# RECORD EXTRACTS:
◆ ◆ ◆ ◆ ◆ ◆ ◆
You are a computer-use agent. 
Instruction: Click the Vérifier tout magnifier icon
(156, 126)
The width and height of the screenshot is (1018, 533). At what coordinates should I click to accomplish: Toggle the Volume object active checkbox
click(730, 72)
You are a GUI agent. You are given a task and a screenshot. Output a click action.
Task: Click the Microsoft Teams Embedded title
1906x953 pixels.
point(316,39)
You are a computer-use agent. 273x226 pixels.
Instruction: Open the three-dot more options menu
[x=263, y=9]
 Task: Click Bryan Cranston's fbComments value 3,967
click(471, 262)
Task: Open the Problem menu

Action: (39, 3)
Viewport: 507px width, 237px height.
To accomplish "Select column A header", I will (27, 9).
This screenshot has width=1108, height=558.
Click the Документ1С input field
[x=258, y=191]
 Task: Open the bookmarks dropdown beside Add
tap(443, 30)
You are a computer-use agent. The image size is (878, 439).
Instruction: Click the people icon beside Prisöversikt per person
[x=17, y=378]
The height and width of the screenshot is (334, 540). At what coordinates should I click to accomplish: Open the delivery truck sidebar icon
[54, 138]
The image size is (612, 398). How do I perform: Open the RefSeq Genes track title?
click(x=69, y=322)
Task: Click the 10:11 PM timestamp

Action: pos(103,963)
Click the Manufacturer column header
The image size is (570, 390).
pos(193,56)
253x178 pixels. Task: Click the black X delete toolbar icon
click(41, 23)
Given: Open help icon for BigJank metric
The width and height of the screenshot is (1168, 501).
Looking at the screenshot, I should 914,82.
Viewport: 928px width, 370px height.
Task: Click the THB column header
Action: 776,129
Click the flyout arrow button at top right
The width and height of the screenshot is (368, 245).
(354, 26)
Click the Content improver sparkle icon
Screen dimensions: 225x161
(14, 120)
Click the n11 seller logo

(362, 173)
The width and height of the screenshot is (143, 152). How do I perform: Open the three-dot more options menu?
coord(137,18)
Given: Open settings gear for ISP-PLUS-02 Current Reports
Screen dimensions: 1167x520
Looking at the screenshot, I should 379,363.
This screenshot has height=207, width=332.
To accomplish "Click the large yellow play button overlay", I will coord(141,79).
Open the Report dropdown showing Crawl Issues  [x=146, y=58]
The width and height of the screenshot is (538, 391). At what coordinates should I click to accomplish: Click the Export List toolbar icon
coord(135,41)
◆ ◆ ◆ ◆ ◆ ◆ ◆
Look through the data above. Find each line with the string "This" and copy it.

This screenshot has width=1108, height=558.
This screenshot has height=207, width=332.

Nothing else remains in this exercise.